Certes, quelques favoris se dégagent. Ici, à Rome, trois noms sont davantage avancés que les autres. Mais une question revient assez régulièrement : aurons-nous pour la première fois un Pape noir ? A écouter les différents fidèles, ce n’est vraiment pas une priorité. « Un Pape noir, pourquoi pas, mais le problème, c’est que le Pape du Ghana, le mieux placé du continent africain, n’est pas le bon candidat, confie Lionel, un Parisien qui a spécialement fait le déplacement. Le Ghana ne pèse pas sur la scène internationale. Il faudrait un candidat sud-africain. » « Qu’il soir noir ou blanc, on s’en moque, assure pour sa part ce jeune camerounais, étudiant à Rome.

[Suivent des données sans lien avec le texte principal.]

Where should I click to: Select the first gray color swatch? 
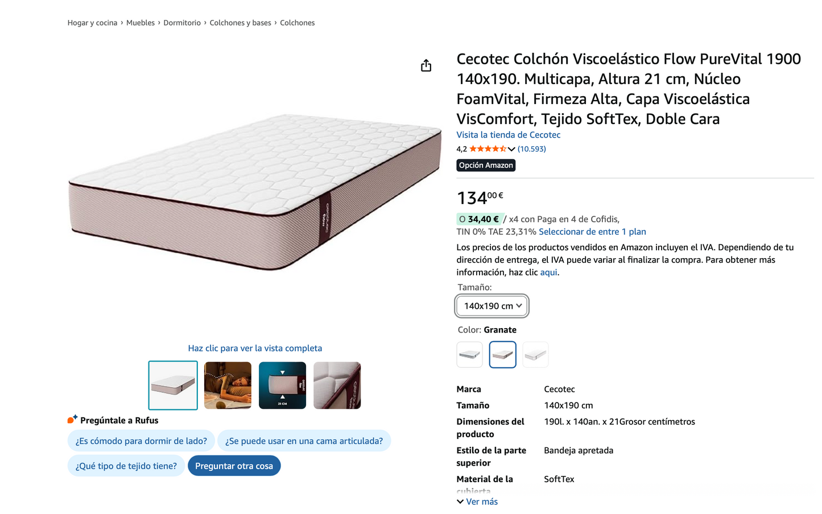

Bien sûr que ça me ferait plaisir, mais l’important est d’avoir un Pape charismatique. » Et puis chacun l’assure, un Pape est de toute façon le Pape de tous les fidèles, de tous les Chrétiens.

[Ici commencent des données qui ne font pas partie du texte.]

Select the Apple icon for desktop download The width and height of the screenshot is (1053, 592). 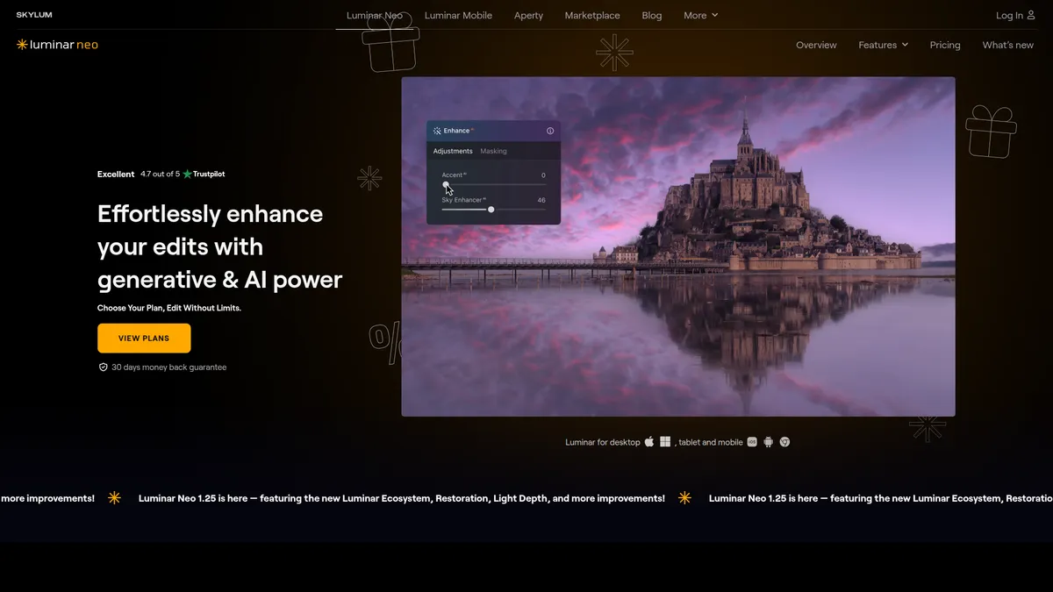pos(649,442)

« Il est aussi le souverain pontife de tous les outre-mer, glisse Monseigneur Riocreux, l’évêque de Guadeloupe. Jean-Paul II l’avait montré en se rendant à la Réunion. Et ce que disait le Cardinal Gantin, c’est qu’il n’y a pas de petites îles, il n’y a pas de petites communautés. Elles sont toutes présentes dans le cœur du Pape ».
Les favoris

L'italien Angelo Scola
En plus d’être un homme de compromis reconnu par tous, il a le gros avantage d’être Italien. 35 ans et l’éphémère Jean-Paul 1er que le pays des Papes n’a justement pas eu de souverain pontife. Il est le grandissime favori.

Le Québécois Marc Ouellet
Pour certains, il est la copie conforme de Benoit XVI,  très conservateur, notamment sur la question de l’avortement, il a fait de la justice sociale un cheval de bataille. Les voix des Nord-Américains pourraient toutes se diriger vers lui.

Le Brésilien Odilo Scherer
63 ans, reconnu comme un administrateur hors paire, il a l’avantage d’être à la tête de la plus grande église catholique du monde. Il est soutenu par d’importantes personnalités du Vatican.